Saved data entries
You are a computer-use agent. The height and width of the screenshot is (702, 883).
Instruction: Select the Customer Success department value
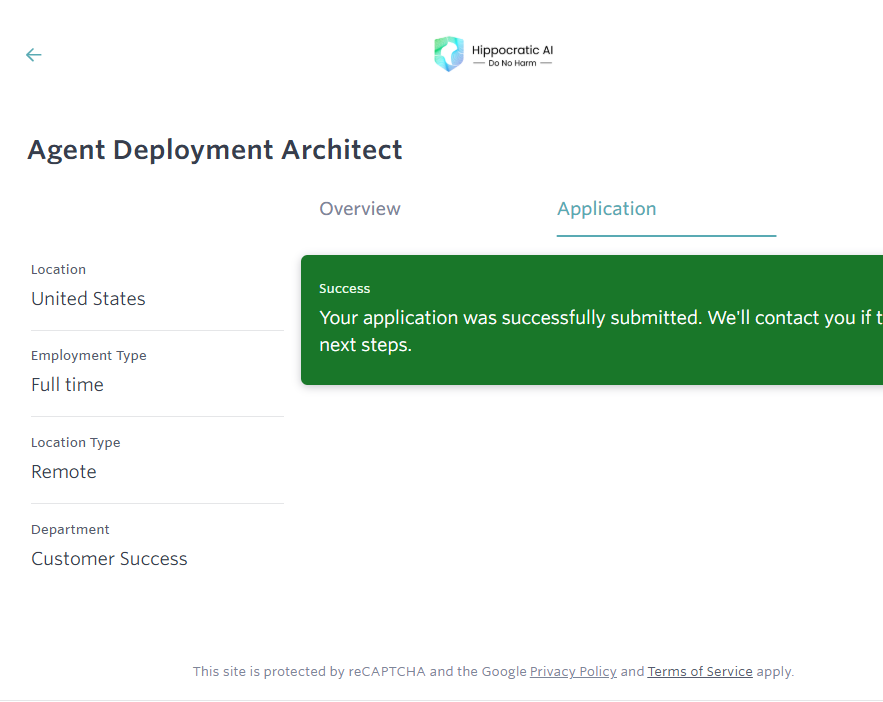coord(109,559)
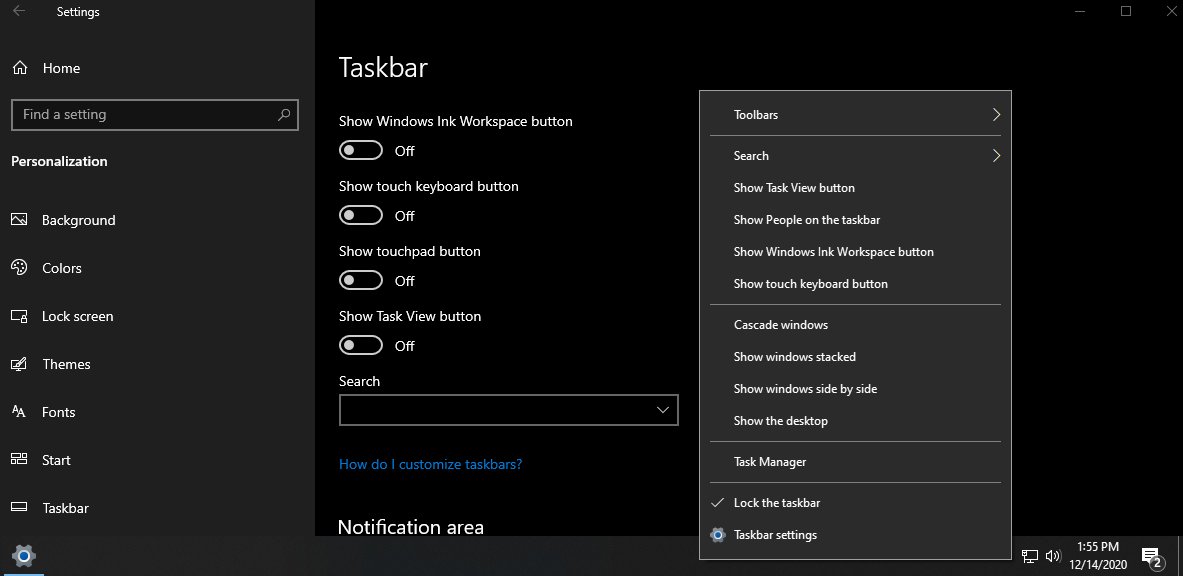Open Background settings via its picture icon
The image size is (1183, 576).
pos(19,220)
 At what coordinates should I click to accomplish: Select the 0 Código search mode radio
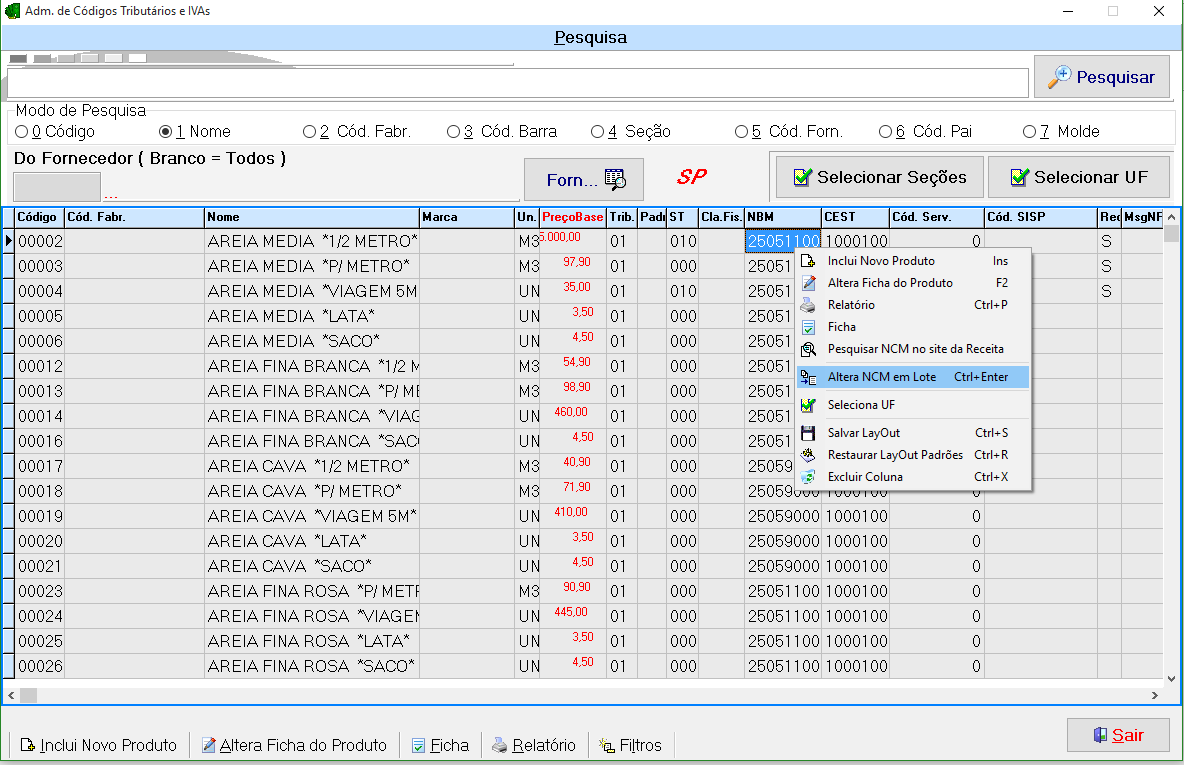[x=22, y=132]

What is asked – Arrange every line of the records as a Markdown table with two columns, Row and Line. Number the rows in order, skip blank lines, and leave the pictures out.

Expected answer –
| Row | Line |
|---|---|
| 1 | You are a computer-use agent. The height and width of the screenshot is (702, 883). |
| 2 | Instruction: Select the Customer Success department value |
| 3 | coord(109,559) |
| 4 | Open Background settings via its picture icon |
| 5 | The image size is (1183, 576). |
| 6 | pos(19,220) |
| 7 |  At what coordinates should I click to accomplish: Select the 0 Código search mode radio |
| 8 | [x=22, y=132] |